▸ DOCUMENT TEXT:
Special edition: Inflammation

Is ‘Syndrome X’ treatable with food?

By Shane STARLING

- Last updated on GMT

Frequently Syndrome X is considered a medical issue and left to the medical world to ‘treat’, even as the science builds around probiotics, vitamins, minerals, omega-3s...Image: iStock.com/HYWARDS
Frequently Syndrome X is considered a medical issue and left to the medical world to ‘treat’, even as the science builds around probiotics, vitamins, minerals, omega-3s...Image: iStock.com/HYWARDS

Related tags Nutrition Inflammation

Inflammation is an immune system response to counter injured or stressed body parts and zones – a good and necessary thing – but contemporary diets and lifestyles have overheated the mechanism resulting in a host of chronic health issues. So goes our contemporary understanding of what is sometimes called ‘metabolic syndrome’ or ‘Syndrome X’…

The question is: If unhealthy dietary evolution is mostly to blame, can nutritional interventions help, or has Syndrome X become so chronic only medical interventions are going to make any difference?

As commercial and academic R&D labs seek to define the various maladies and the agents that can control them, the diversity of the condition makes causality difficult to define, and this can translate into confusion in the marketplace.

Just last week The New Yorker​ magazine ran a long feature about inflammatio​n​, trying to unravel and comprehend it. In 2013 Science ​devoted an issue to inflammation. A few years ago a similar piece featured on the front page of Time​ magazine.

▸ WHAT YOU WILL DO: Reproduce everything in the Syndrome X article from "The question is: If" down to "of Time​ magazine.", word for word. The rows after the Syndrome X article are separate material unconnected to it.

(Pixel coordinate grounding data)
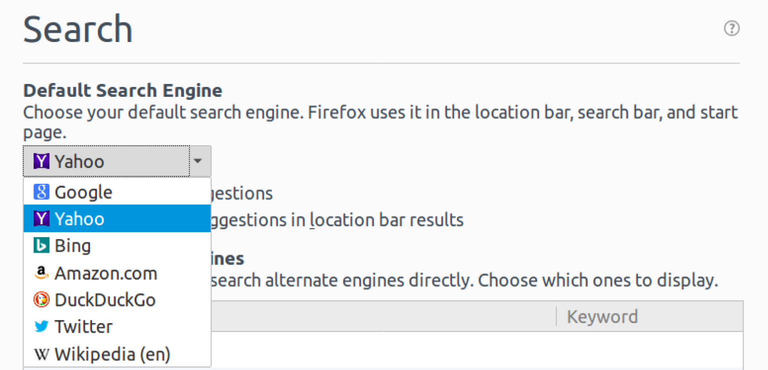The width and height of the screenshot is (768, 370).
Task: Select Wikipedia (en) from the list
Action: coord(112,354)
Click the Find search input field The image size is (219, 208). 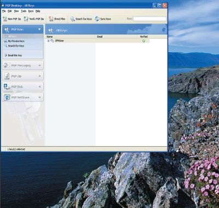149,19
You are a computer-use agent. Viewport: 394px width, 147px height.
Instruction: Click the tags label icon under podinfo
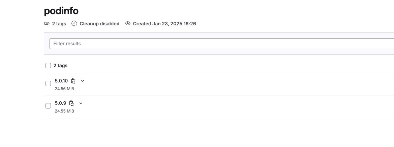(x=47, y=23)
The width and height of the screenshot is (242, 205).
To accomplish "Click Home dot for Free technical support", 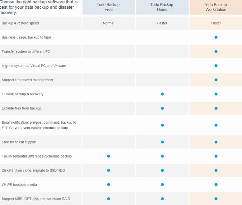I will (162, 142).
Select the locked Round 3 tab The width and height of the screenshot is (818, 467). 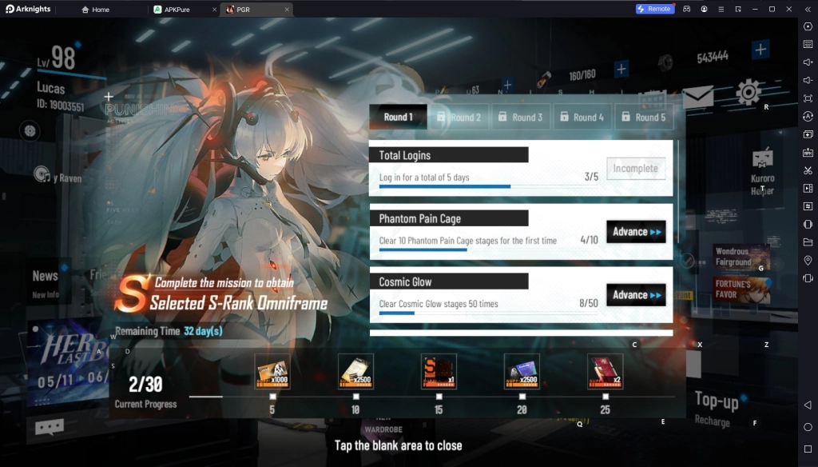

▸ YOUR RESPONSE:
The question is: If unhealthy dietary evolution is mostly to blame, can nutritional interventions help, or has Syndrome X become so chronic only medical interventions are going to make any difference?

As commercial and academic R&D labs seek to define the various maladies and the agents that can control them, the diversity of the condition makes causality difficult to define, and this can translate into confusion in the marketplace.

Just last week The New Yorker​ magazine ran a long feature about inflammatio​n​, trying to unravel and comprehend it. In 2013 Science ​devoted an issue to inflammation. A few years ago a similar piece featured on the front page of Time​ magazine.